Employees Jump at Genetic Testing. Is That a Good Thing?
Levi Strauss & Company introduced a novel benefit for employees at its San Francisco headquarters last fall: free genetic screening to assess their hereditary risks for certain cancers and high cholesterol.
Chip Bergh, Levi’s chief executive, said he had hoped that the tests would spur employees to take preventive health steps and in that way reduce the company’s health care costs. But even Mr. Bergh was surprised by the turnout. Of the 1,100 eligible Levi’s employees, more than half took the genetic tests. Now, he wants to extend the benefit to employees in other cities.
“It really is a differentiator,” Mr. Bergh said.
West Coast companies vying for talent offer an unusual array of benefits like college loan repayment, egg freezing, surrogacy assistance and, for new mothers away on business trips, overnight breast milk shipping. Some companies have added genetic screening as well, and employees are lining up for the tests.

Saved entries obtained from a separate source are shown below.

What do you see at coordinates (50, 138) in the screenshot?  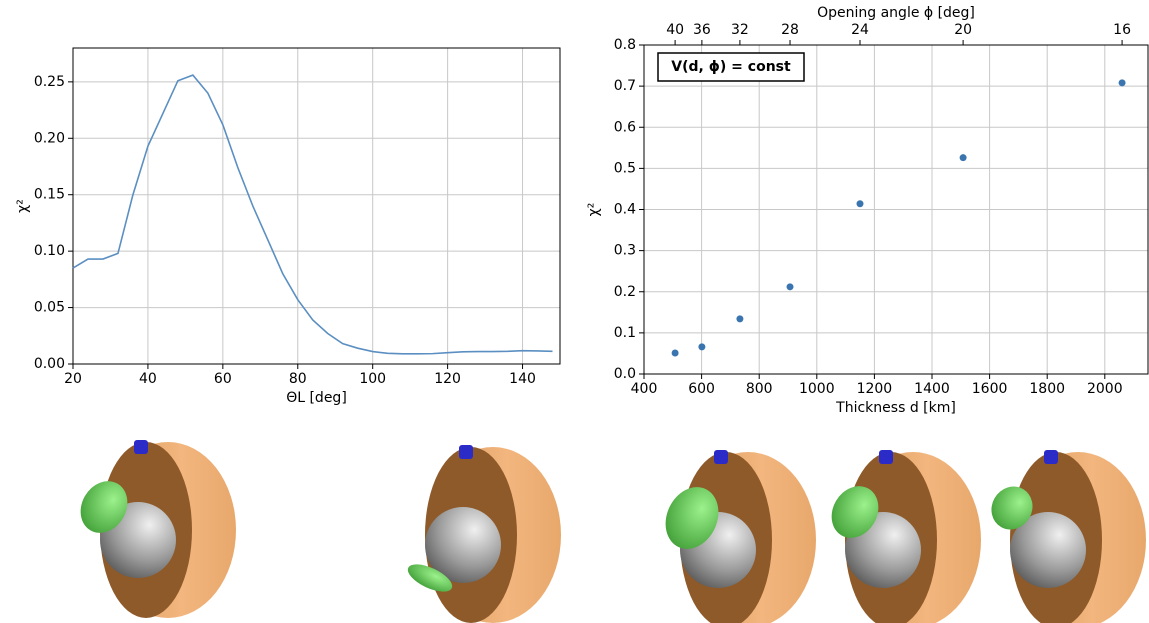 I see `y-tick-label: 0.20` at bounding box center [50, 138].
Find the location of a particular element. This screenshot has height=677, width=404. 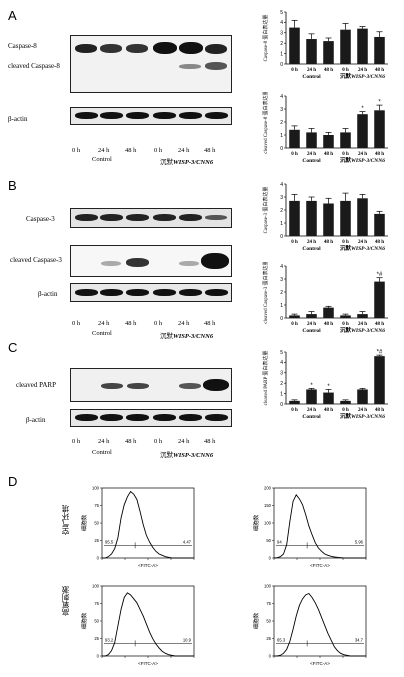

gate-value-right: 10.9 is located at coordinates (188, 640).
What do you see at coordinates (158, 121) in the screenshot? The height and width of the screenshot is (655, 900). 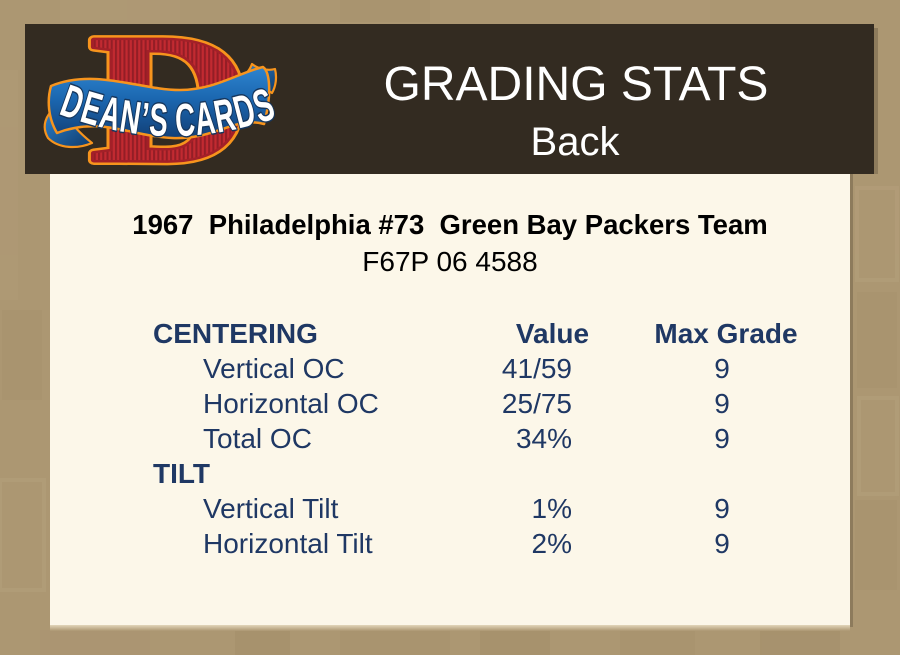 I see `svg-text: S` at bounding box center [158, 121].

Instacart, Nvidia, OpenTable, Salesforce, SAP, Slack, Stripe and Snap have offered the screenings as an employee benefit. So have some companies based on the East Coast, like General Electric Appliances and Visa. All of them, including Levi’s, work with Color Genomics, a start-up that has quickly become a leader in employee genetic screening and counseling.
But the use of screenings as an employee benefit is becoming more commonplace just as federal health agencies, researchers, and physicians are wrangling over whether the tests, originally developed to establish patients’ inherited risks of developing certain diseases, are ready for widespread adoption.
The tests screen for inherited gene mutations that can greatly increase a person’s risk of developing diseases like colon cancer or breast cancer. Doctors now regularly suggest them for high-risk patients, such as people who have close family members with certain cancers.
But for people of average risk in the general public, a screening may not be all that useful — and could even cause harm, experts said. A person without a family history of cancer may have the same problematic mutations as high-risk patients, they said, but could have lower risk of developing cancer.